If you’ve noticed your partner doing two or more of the below, it could be cause for concern, Filler told.
They become more interested in sex:
The stereotypical philanderer will show less interest in you on an intimate level. However, in reality, the opposite is true, explains Filler.
“We find that quite a lot of our clients become overly affectionate with their partners when they are playing away,” she said.
The specialist counsellor explained that this is typically due to a combination of guilt and a renewed sex drive, catalysed by their frisky “bit on the side”, so to speak.
They stop using shared digital devices:
One might expect a sexual deviant to spend hours using technology as a means of communicating with their paramour, maybe they even have a second secret phone.
“Technology has without doubt made affairs easier,” says Filler. However, she insists it has also made it that much harder to keep them hidden.
“It’s much easier to track a partners’ movements and photos are easily shared,” she added.
“We have seen too many examples where technology has played a part in the discovery of an affair.
"In recent cases, partners have become suspicious when the SatNav history didn’t correlate with where their partner said they have been or when the iCloud 'share on all devices' was suddenly switched off."
Other tech warning signs that Filler has seen in adulterers first-hand include: using shared devices far less, reducing social media activity and exercising at odd hours of the day, as spotted on a partner’s FitBit.
They are chattier than usual:
While you might suspect a cheating partner will want to engage less with you, Filler explains that it is quite the opposite.
“They become overly interested in you,” she said.
“They want to know everything you’ve been doing in great depth. The more you talk the less they have to. The less they talk the less chance they’ll slip up.”
Keeping up appearances via the art of conversation allows adulterers to keep “one foot in the marriage camp” by feigning an interest in their partner’s lives, she said.
“They may also talk about a hobby or subject they’ve never shown any interest in before.
“For example, they may have developed a sudden interest in the political elements of the news or a sport they’ve never liked.”
They do things outside of their usual daily routine:
Ambivalent “business trips” and “late nights at the office” might seem like obvious red flags, but given the flexible nature of most people’s work schedules today, such clichéd warning signs are less of a giveaway.
“The way we work and where we work has changed a great deal over the last 10 years.
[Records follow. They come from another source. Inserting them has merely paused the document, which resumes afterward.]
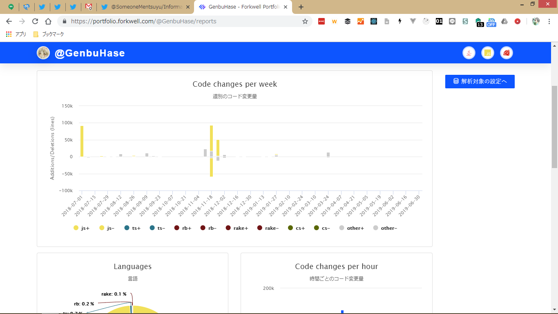
Task: Click the Ruby gem badge in header
Action: point(507,53)
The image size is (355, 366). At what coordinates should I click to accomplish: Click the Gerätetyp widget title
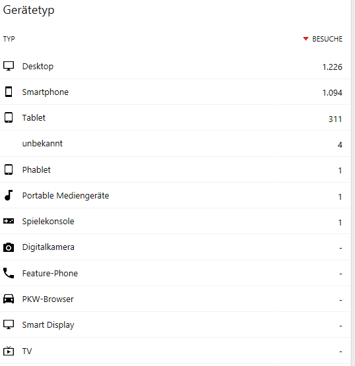coord(29,11)
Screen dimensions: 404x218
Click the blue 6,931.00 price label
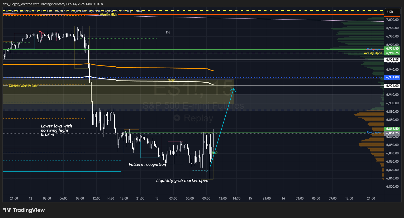pos(392,77)
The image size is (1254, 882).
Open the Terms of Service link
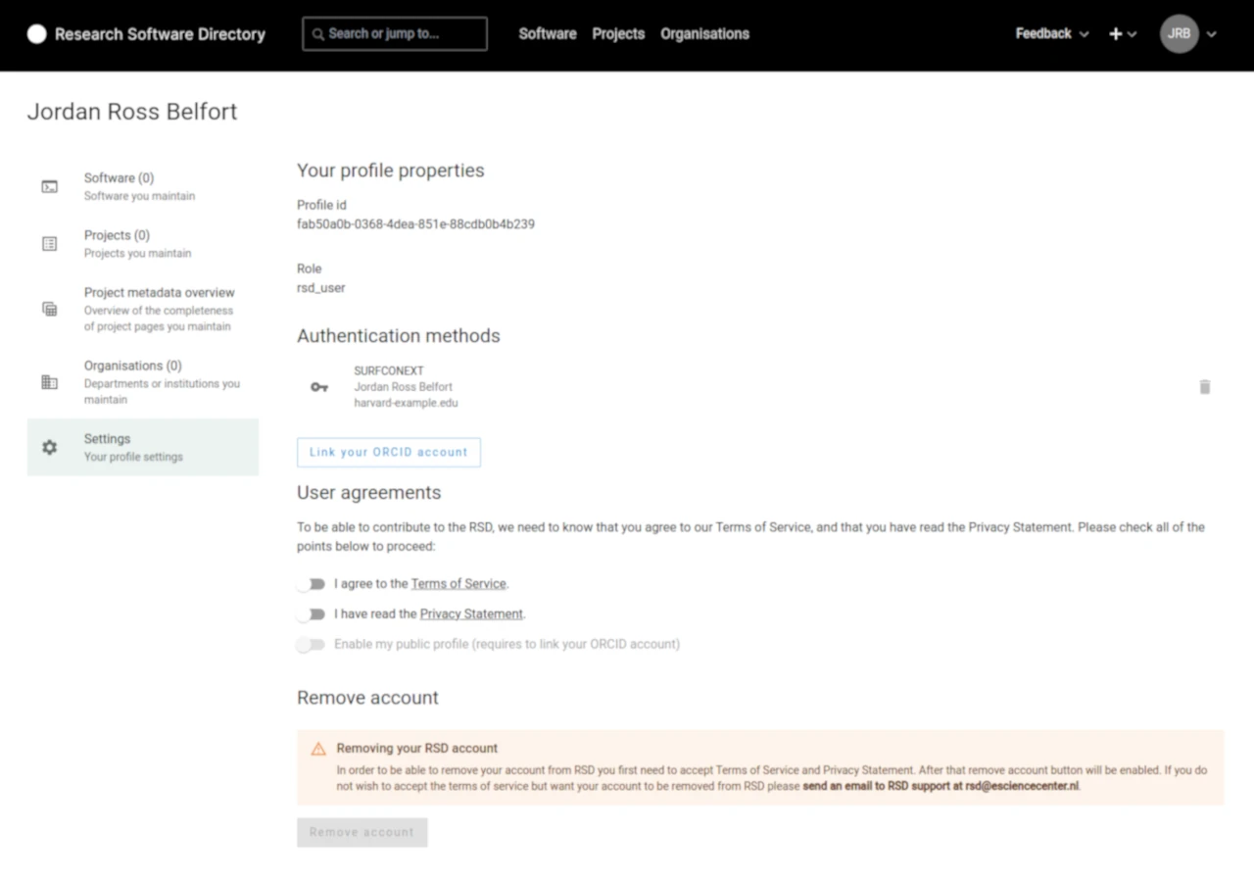(x=458, y=584)
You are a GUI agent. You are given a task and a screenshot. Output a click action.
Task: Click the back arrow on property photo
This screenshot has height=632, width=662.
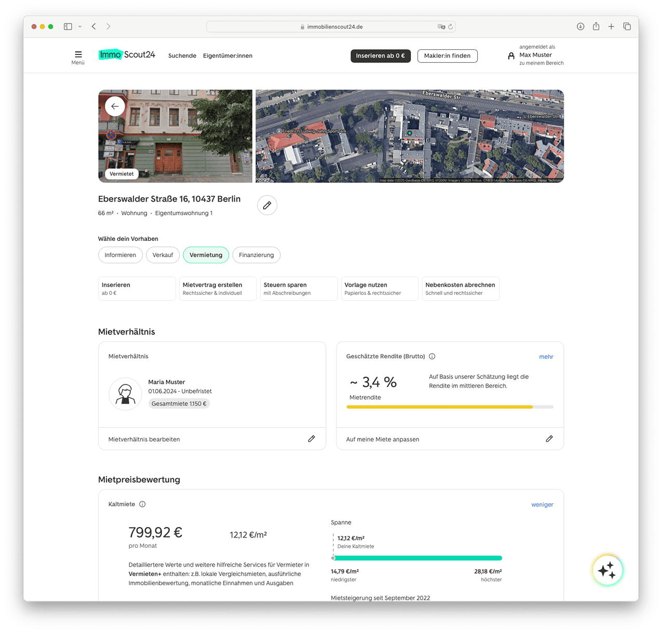(x=115, y=106)
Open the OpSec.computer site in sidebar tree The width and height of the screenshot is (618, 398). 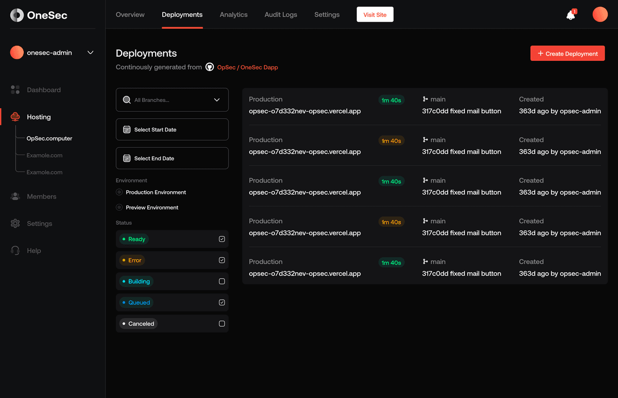tap(49, 138)
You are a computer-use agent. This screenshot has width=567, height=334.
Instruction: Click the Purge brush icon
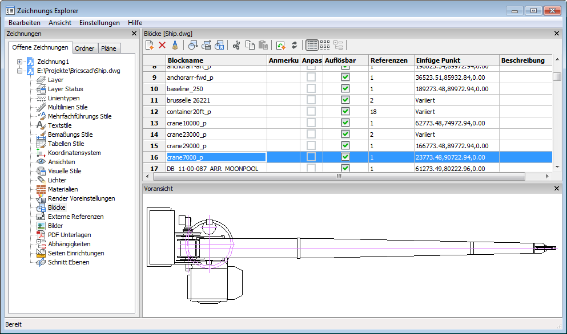click(175, 45)
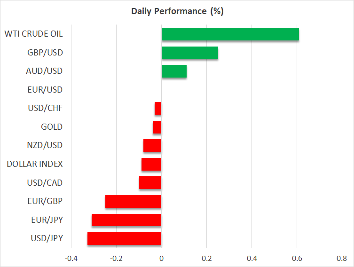This screenshot has width=354, height=267.
Task: Select the red USD/CAD bar
Action: [x=150, y=183]
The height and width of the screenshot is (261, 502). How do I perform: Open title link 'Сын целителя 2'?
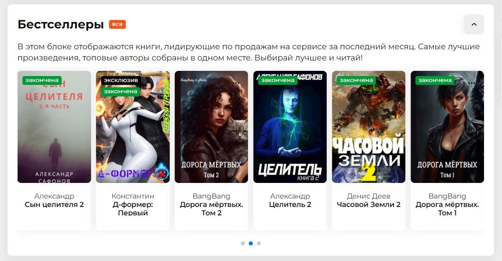54,205
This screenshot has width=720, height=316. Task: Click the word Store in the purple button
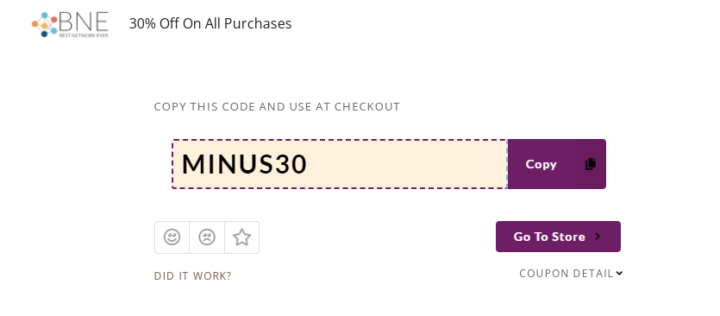(568, 237)
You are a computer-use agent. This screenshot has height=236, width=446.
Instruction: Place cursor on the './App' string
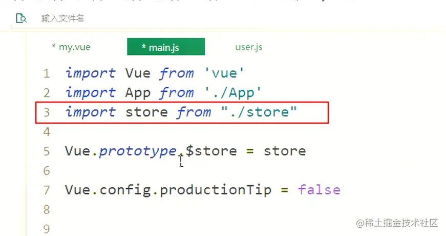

We don’t work from the same office and desk each day,” explains Filler.
Therefore, changes in routine are harder to spot, she adds.
“One of our clients this year became suspicious when her husband became unnaturally interested in doing the school run, something he’d made excuses not to do for years.
“Add this to his desire to work at home more (especially when she was out for the day) and she wasn’t surprised when she found out he was having an affair with another mum from school.”
They refrain from committing financially to long-term plans:
When a person is having an affair, it can be all to easy to fancy yourself as the next Agatha Christie and start delving into the murky depths of their finances.
But don’t just look for unexplained receipts for expensive restaurant meals and gifts, explains Filler.
“Many of our clients have separate accounts and sometimes don’t know exactly how much is in each but suddenly find there is generally just less left at the end of each month,” she said.
“A couple we’ve been seeing for a few months explained the affair was suspected when the man kept making excuses not to discuss future plans.
“His wife found he wouldn’t commit to the big things like the loft conversion but also wouldn’t pay up front for holidays.”